The right chord?: Boneman, right, with band members András Simonyi and Skunk Baxter.

The right chord?: Daniel Poneman, right, with band members ex-Hungarian ambassador András Simonyi and Skunk Baxter.

Yesterday, the Obama administration announced that Daniel B. Poneman has been nominated to be a deputy secretary for the DOE. Poneman isn’t a scientist, and his background is decidedly policy oriented, especially in the areas of arms control, nuclear proliferation and export controls. I really don’t know much about him. At first glance, he seems very much an insider, someone well entrenched within traditional thinktanks such as the Scowcroft Group, the Aspen Institute and the Council on Foreign Relations.

I have some anxieties about this kind of appointment given that – speaking in general now – these insider groups and the individuals that populated them tend to have been more of the “problem” than the “solution” in recent years. Poneman also has unusual quirk.
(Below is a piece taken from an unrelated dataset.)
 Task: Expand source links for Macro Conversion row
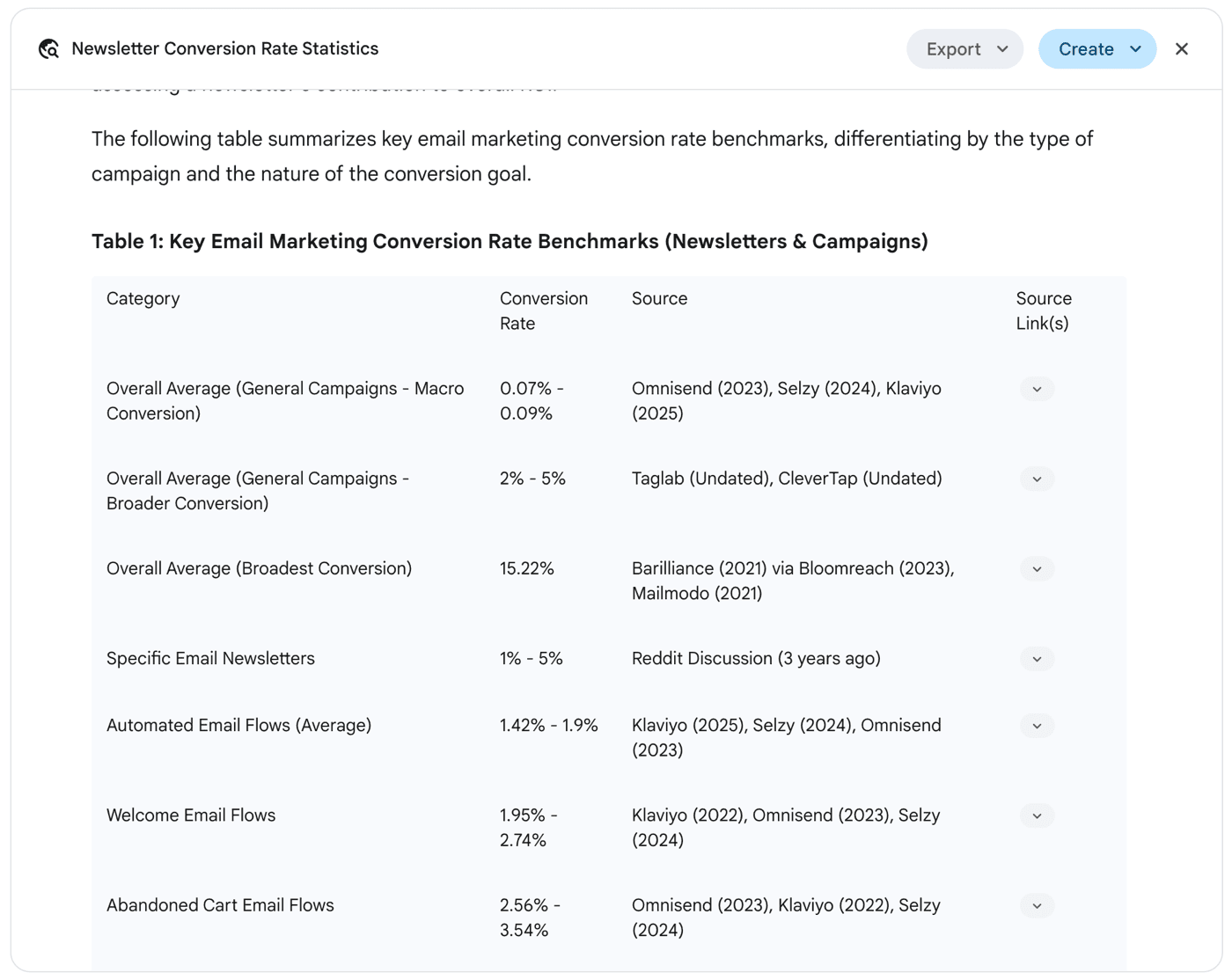tap(1037, 389)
He is/was also a would-be guitarist, see above, in a band (with a least one member, Skunk Baxter, who should have stuck with music instead of conservo-technocracy) that goes by the insipidly un-ironic and insulting name, “Coalition of the Willing.”
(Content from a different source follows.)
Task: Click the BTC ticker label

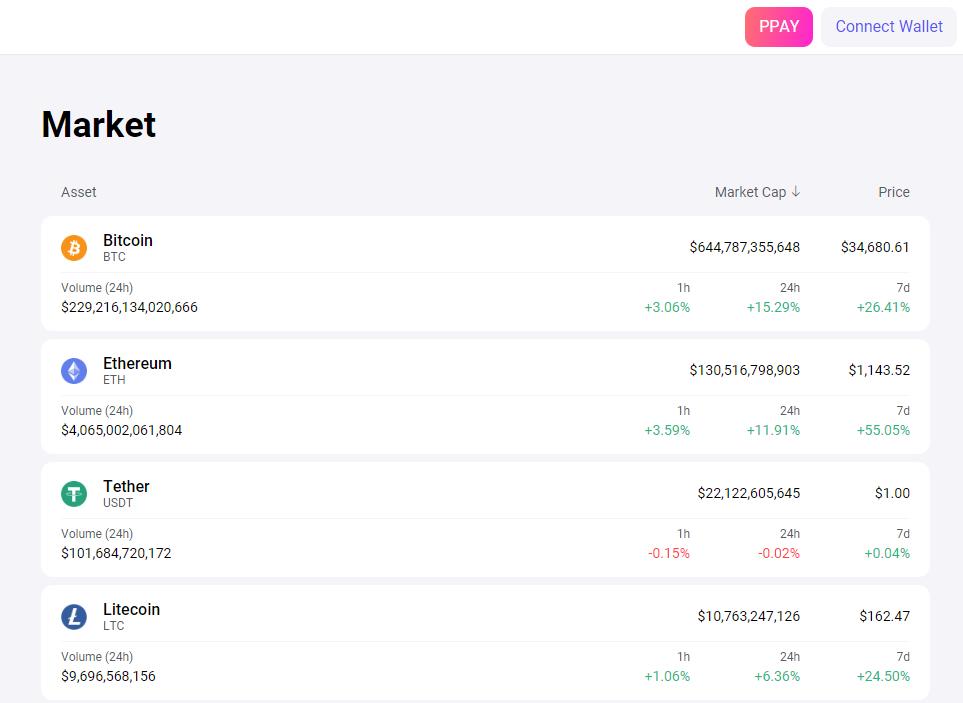Action: (115, 257)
So, we will have to wait and see about the wisdom of this nomination.

Here is Poneman’s official capsule bio:

Since 2001, Daniel B. Poneman has been a Principal of The Scowcroft Group, an international business advisory firm based in Washington, D.C.  Prior to that he was a partner in the law firm of Hogan & Hartson. From 1993 through 1996, Poneman served as Special Assistant to the President and Senior Director for Nonproliferation and Export Controls at the National Security Council. He joined the NSC staff in 1990 as Director of Defense Policy and Arms Control, after serving as a White House Fellow in the Department of Energy. Poneman has served on several federal commissions and advisory panels, and has authored books on nuclear energy policy and on Argentina. He coauthored Going Critical: The First North Korean Nuclear Crisis, which received the 2005 Douglas Dillon Award for Distinguished Writing on American Diplomacy. Poneman received A.B. and J.D. degrees with honors from Harvard, and an M.Litt. in politics from Oxford University. He is an Adjunct Senior Fellow of the Council on Foreign Relations and a member of the Aspen Strategy Group.